§ Exercise requirements
Could the listing below be returned exactly, with its pictures left out?

§ Source data
○ ○ ○ ○

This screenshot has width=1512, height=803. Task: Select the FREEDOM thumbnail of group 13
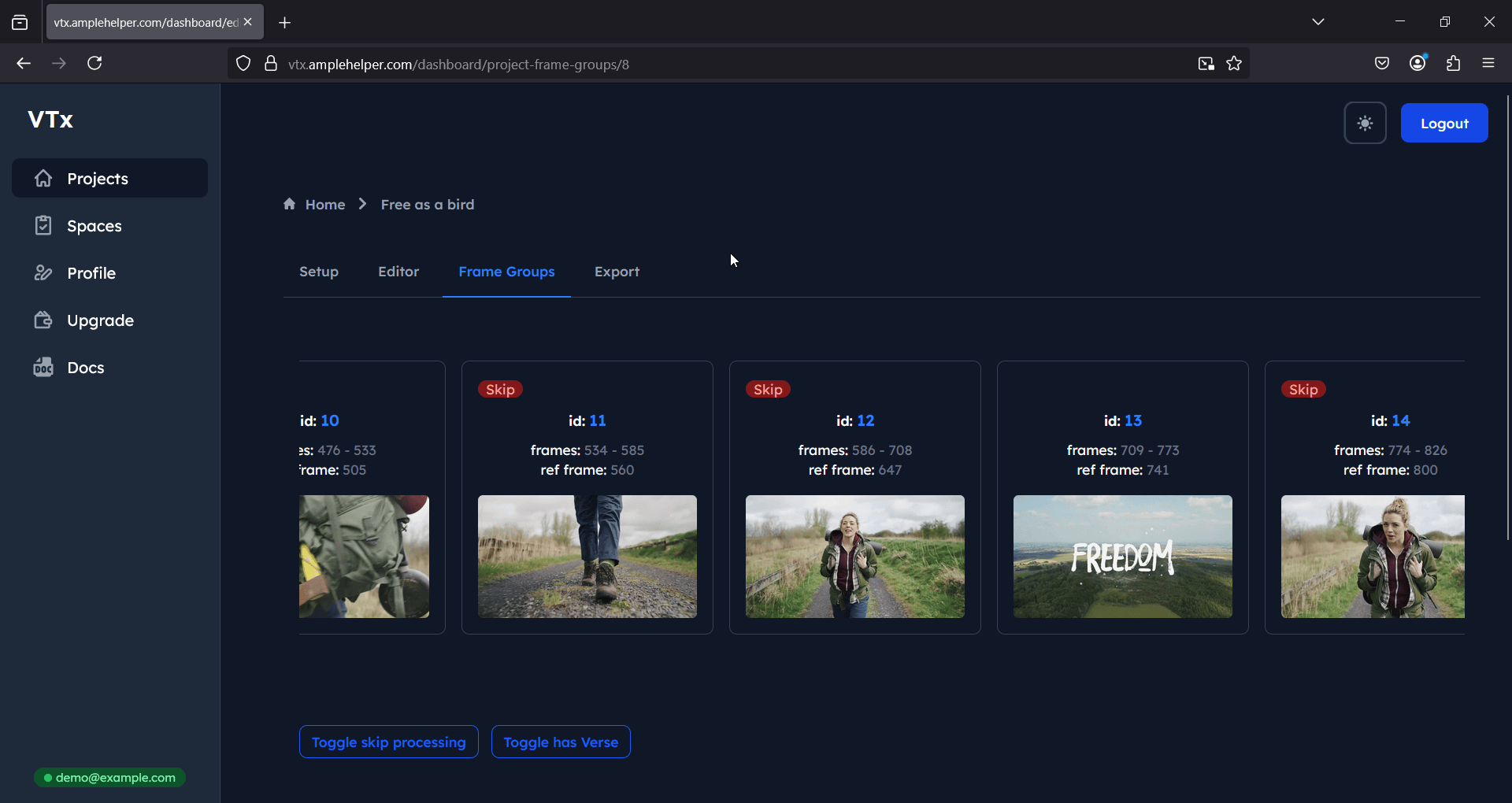1122,556
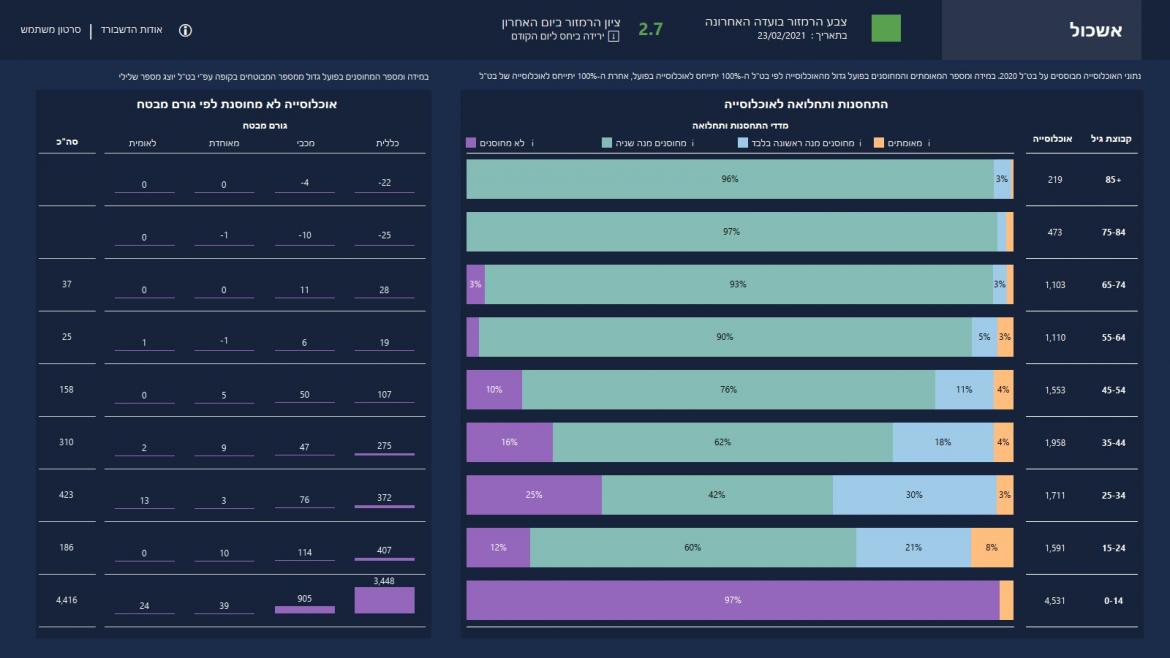The width and height of the screenshot is (1170, 658).
Task: Click the info icon beside מאומתים legend
Action: (930, 143)
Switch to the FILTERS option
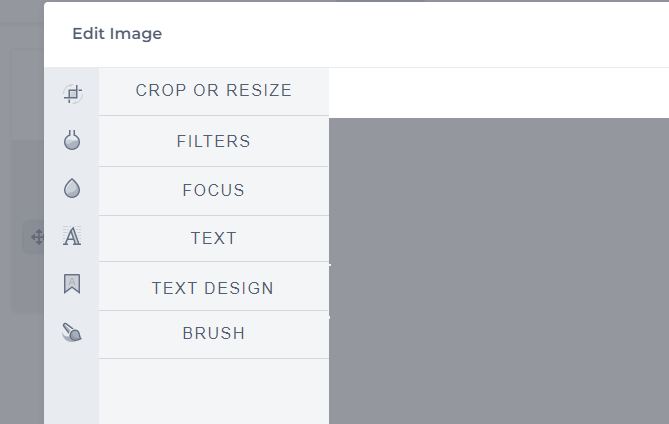Screen dimensions: 669x424 214,141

○ ○ ○ ○

§ Output below
This screenshot has width=1512, height=803. Task: Select the FREEDOM thumbnail of group 13
1122,556
The width and height of the screenshot is (1170, 658).
Task: Click the info icon beside מאומתים legend
Action: (930, 143)
Switch to the FILTERS option
Screen dimensions: 669x424 214,141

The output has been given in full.